Charlie Veitch is a 31-year-old British anarchist living in London. On 9/11, he happened to be on vacation in Thailand and remembers watching a TV in a beachside bar as the towers burned. He cut his trip short and soon took a job in the City, London's Wall Street. He did not encounter his first 9/11 conspiracy theory, he says, until 2006, when he watched Alex Jones' TerrorStorm, which describes a history of alleged false-flag terror attacks and then makes the case that 9/11 was such an event. Veitch was instantly hooked. He started to watch all of the he could find on the Internet, which turns out to be quite a few.
In 2009, Veitch lost his job. By then he had started occasionally posting videos to YouTube of himself and friends heckling Scientologists or breaking out into song during the "People's Question Time" with London Mayor Boris Johnson. After losing his job, Veitch started making the guerilla videos on a full-time basis and launched an activist group called the Love Police devoted to "confronting the authority state" in the United Kingdom.

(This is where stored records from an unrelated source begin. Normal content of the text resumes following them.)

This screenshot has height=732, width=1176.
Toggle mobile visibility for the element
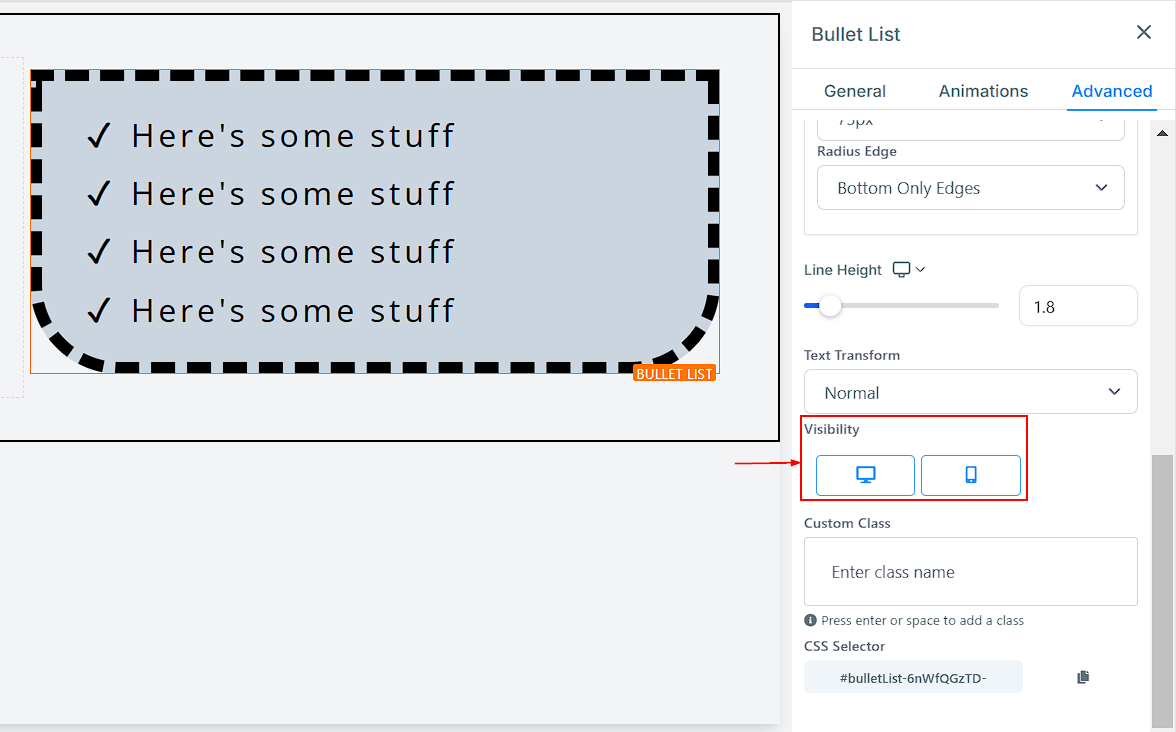[x=970, y=475]
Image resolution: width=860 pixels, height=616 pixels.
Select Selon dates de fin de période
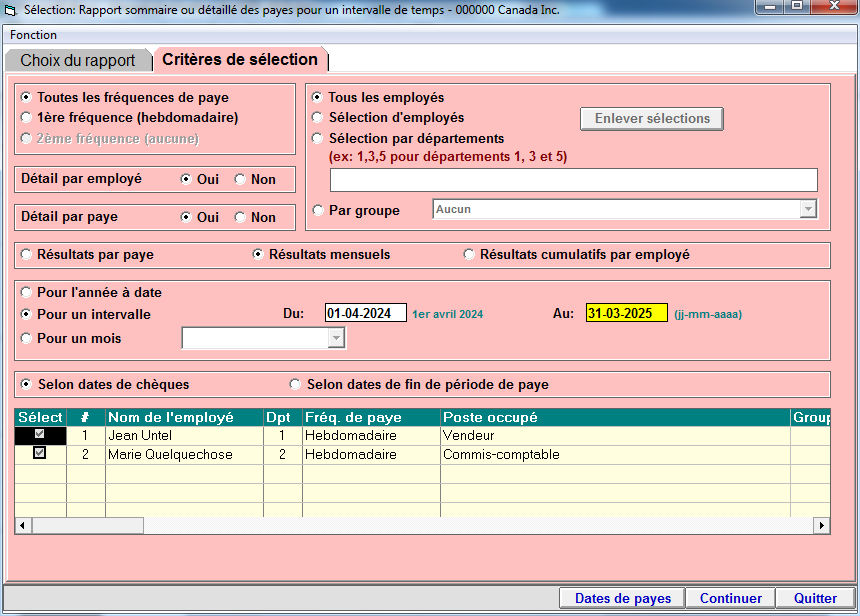295,385
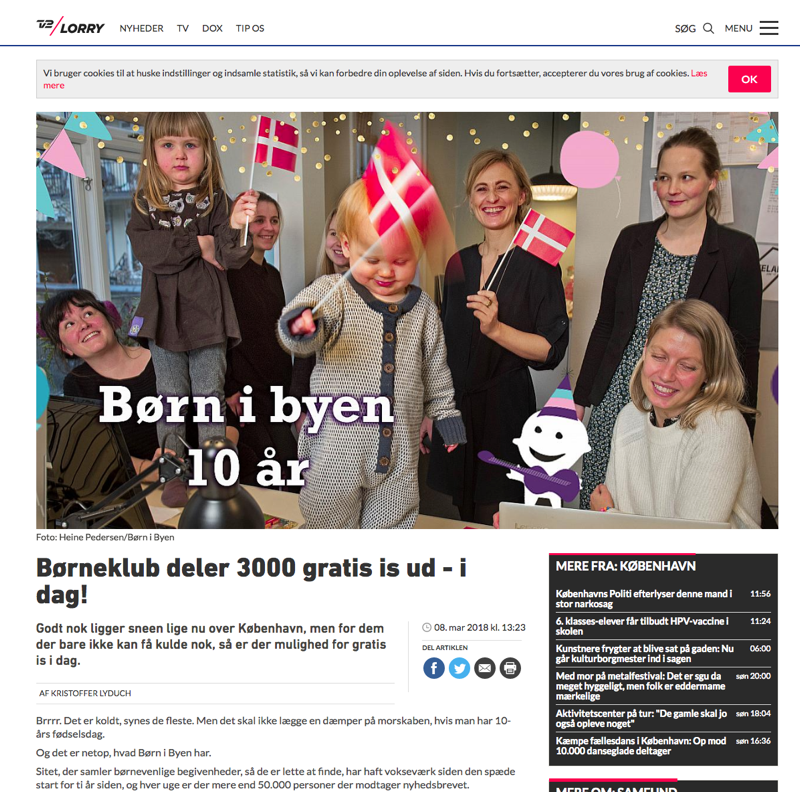The height and width of the screenshot is (792, 800).
Task: Open the Børn i byen hero image
Action: pyautogui.click(x=407, y=320)
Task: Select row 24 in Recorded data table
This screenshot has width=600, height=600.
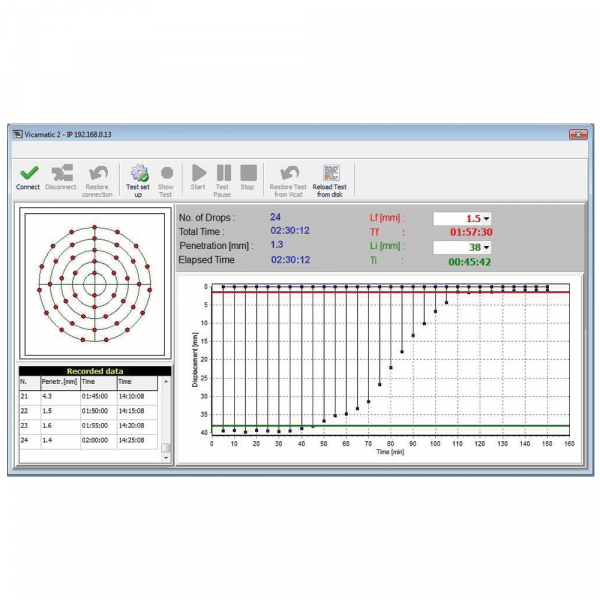Action: pos(90,439)
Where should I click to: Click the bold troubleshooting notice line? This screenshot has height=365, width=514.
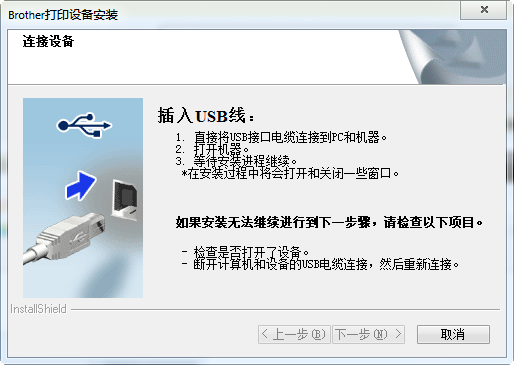(x=329, y=222)
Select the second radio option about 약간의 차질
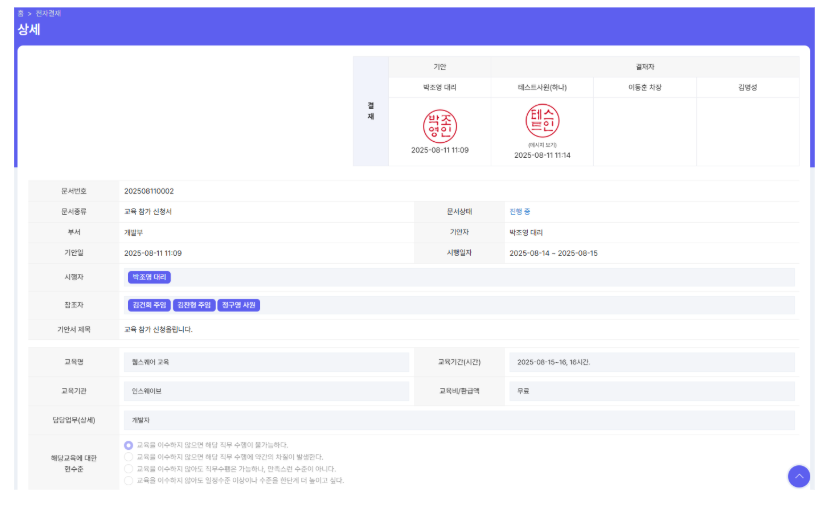The image size is (836, 515). 129,457
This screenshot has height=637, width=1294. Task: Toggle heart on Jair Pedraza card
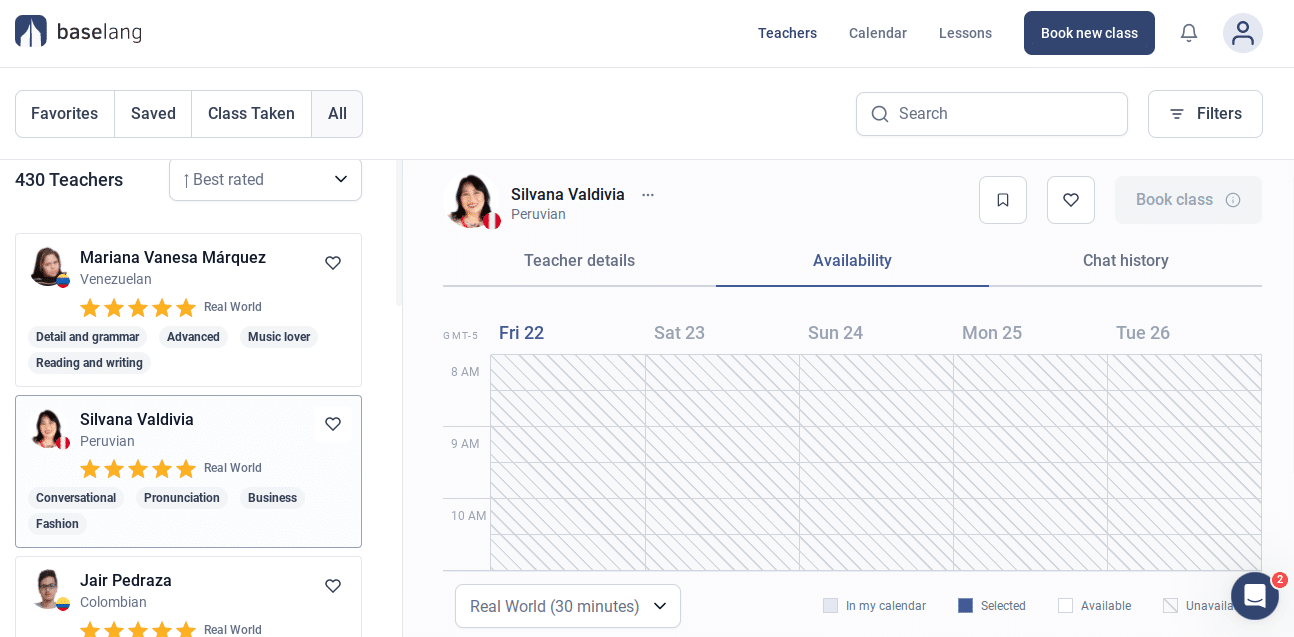(333, 586)
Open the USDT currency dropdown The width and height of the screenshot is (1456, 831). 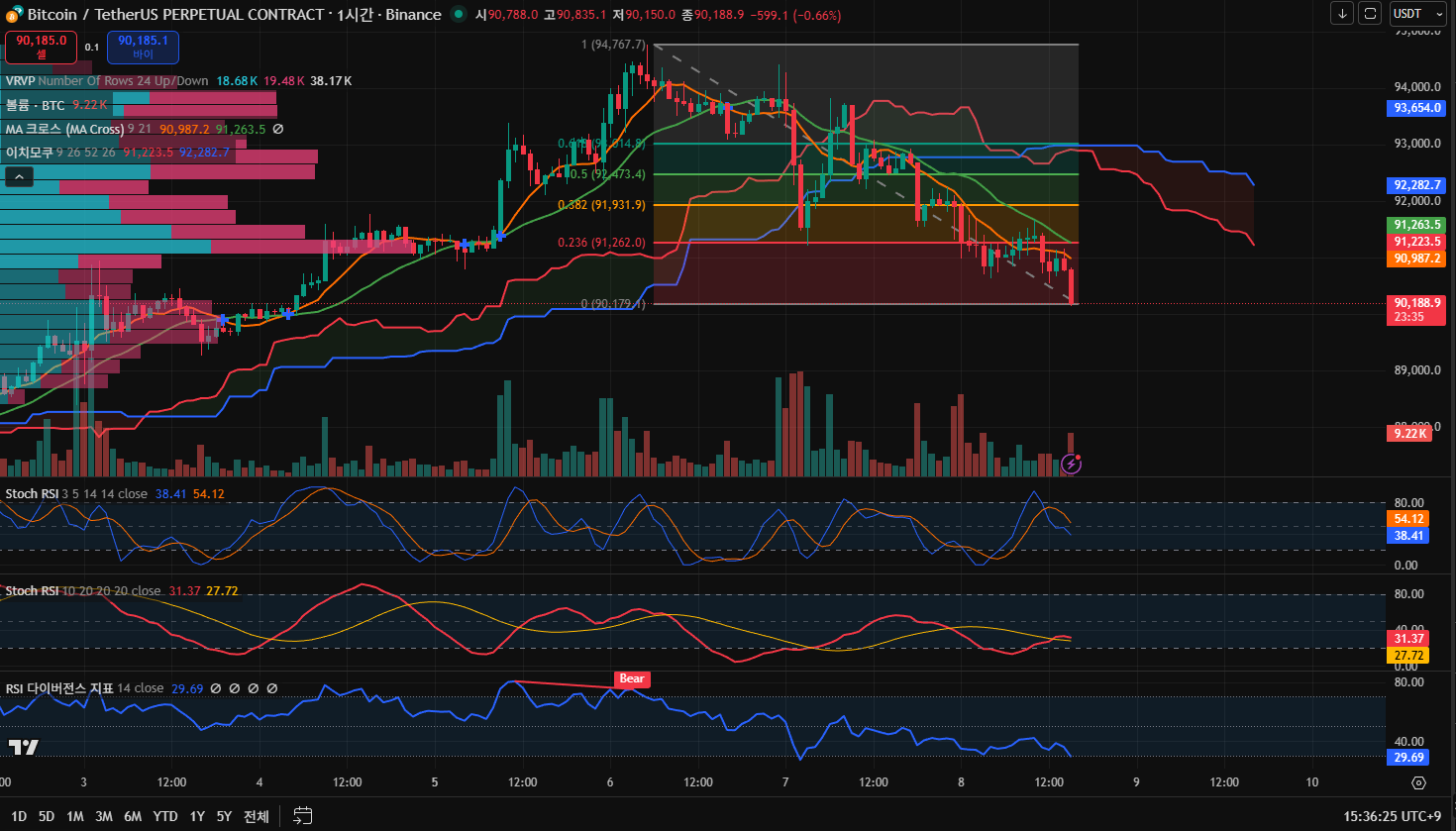pyautogui.click(x=1418, y=14)
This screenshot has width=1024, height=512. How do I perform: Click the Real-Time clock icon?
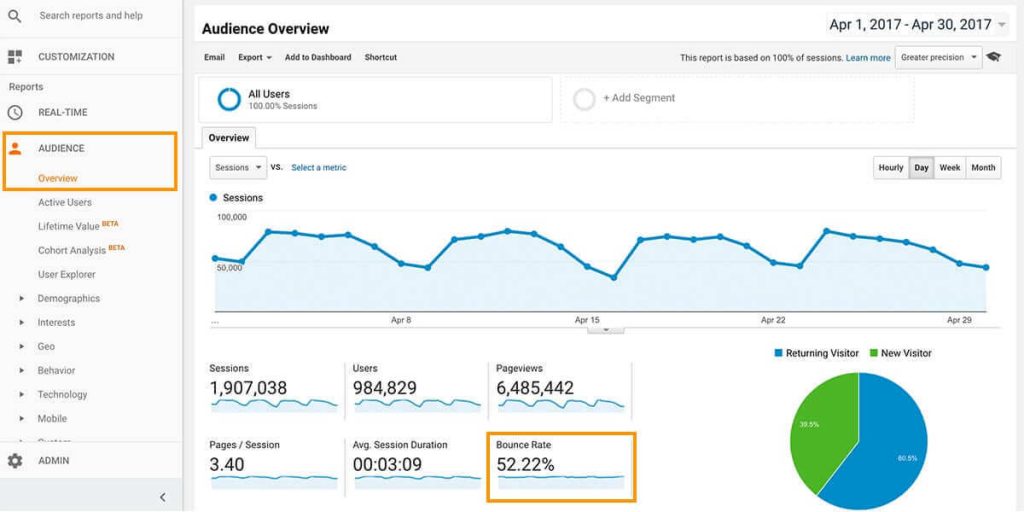[x=14, y=112]
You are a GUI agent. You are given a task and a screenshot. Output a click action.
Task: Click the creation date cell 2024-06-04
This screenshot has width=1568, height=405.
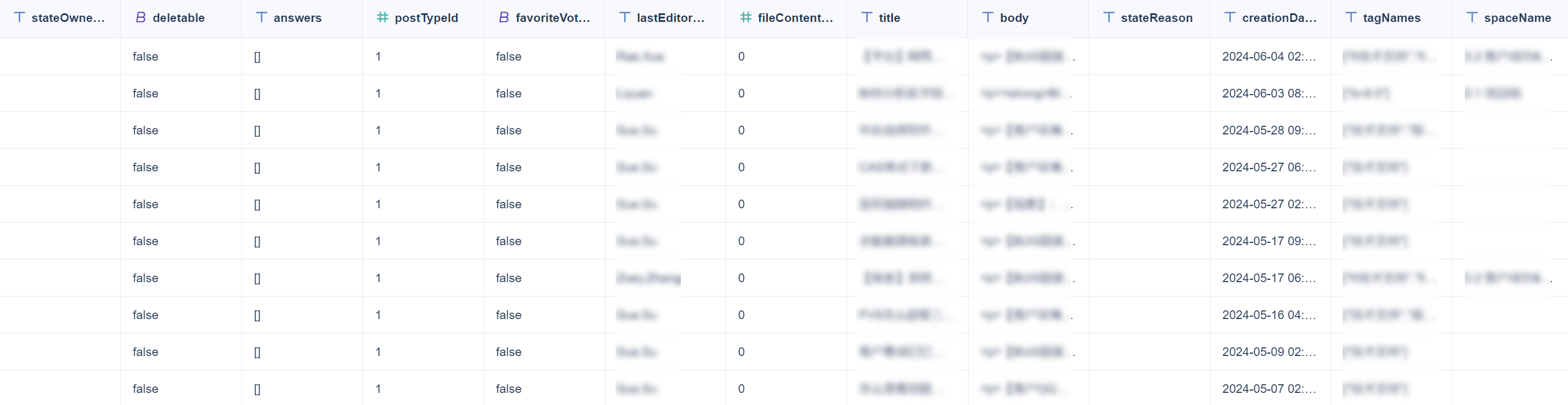coord(1268,57)
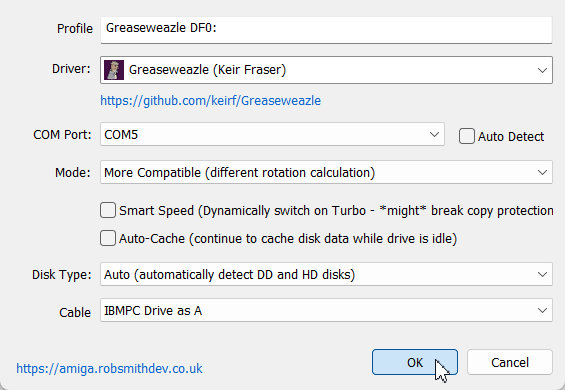
Task: Click the 'More Compatible' mode value
Action: point(239,173)
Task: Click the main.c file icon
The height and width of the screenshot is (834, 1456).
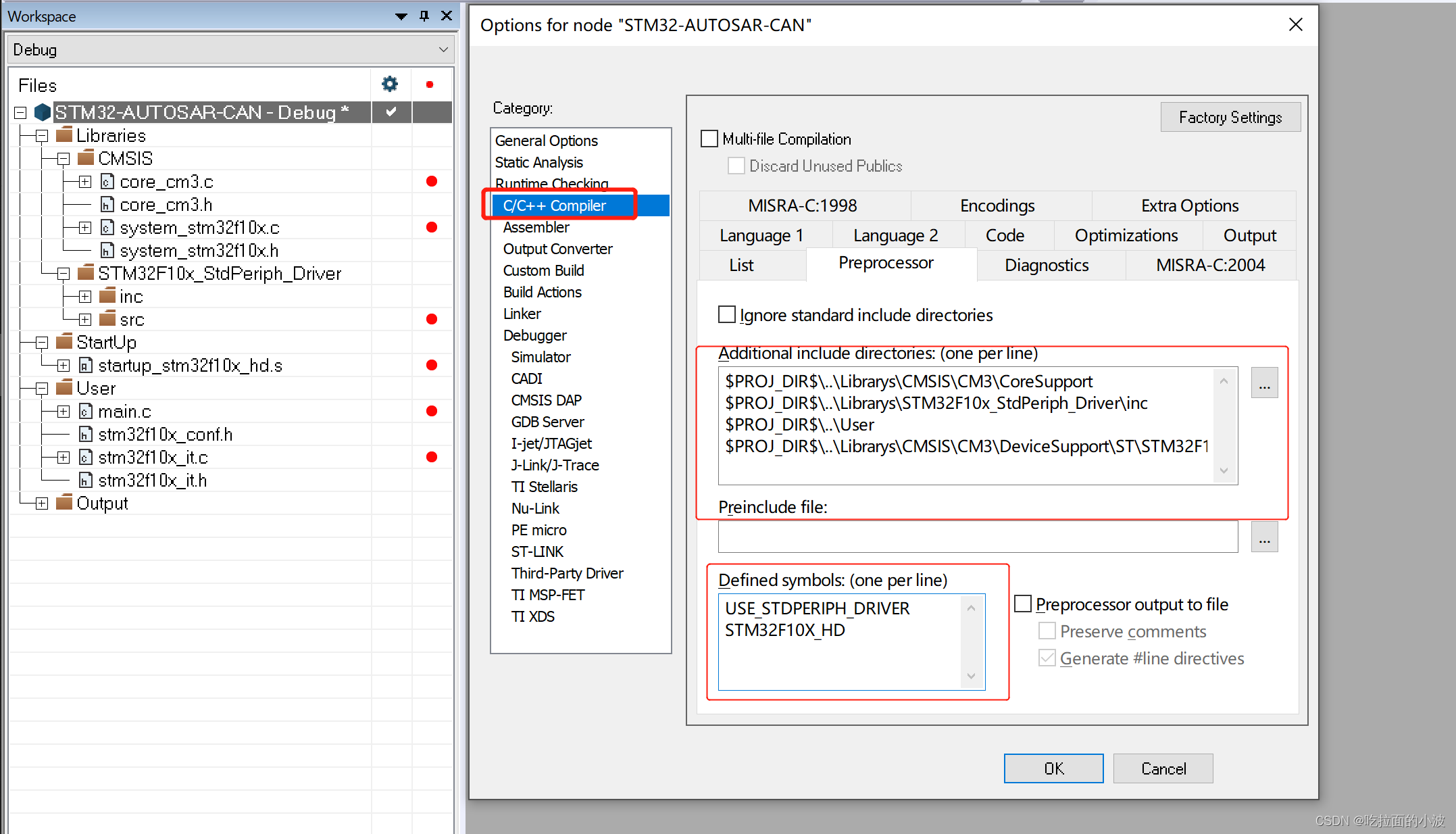Action: pos(86,412)
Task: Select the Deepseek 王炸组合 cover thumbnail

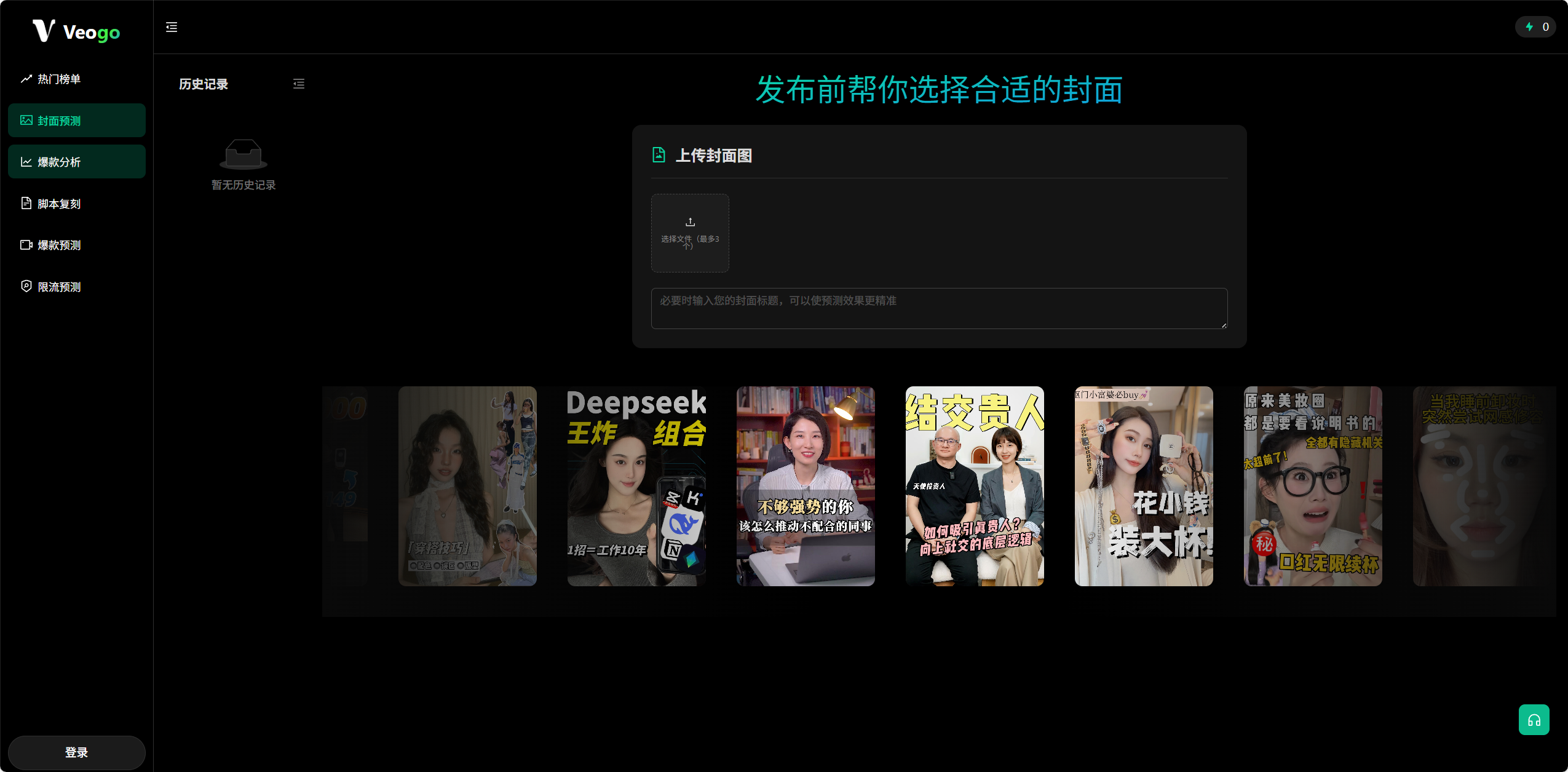Action: click(636, 486)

Nineteen days after starting the Love Police, Veitch caught the attention of Alex Jones with a video of himself being confronted by police officers after trying to film the U.S. Embassy in London. Jones invited Veitch onto the show to discuss what they described as the U.K. police state, and Veitch became an occasional guest. Veitch's site gained a following, which in turn allowed him to solicit enough donations to afford to pay the rent. He also started appearing occasionally on Russia Today, the Russian-sponsored propaganda TV network that traffics heavily in conspiracy theories. In June 2010, Veitch was arrested while doing his provocateur thing at the G-20 summit in Toronto, and he was arrested again the day before the royal wedding in April on suspicion of "conspiracy to cause a public nuisance." He remained a relatively minor figure in the 9/11 conspiracy world.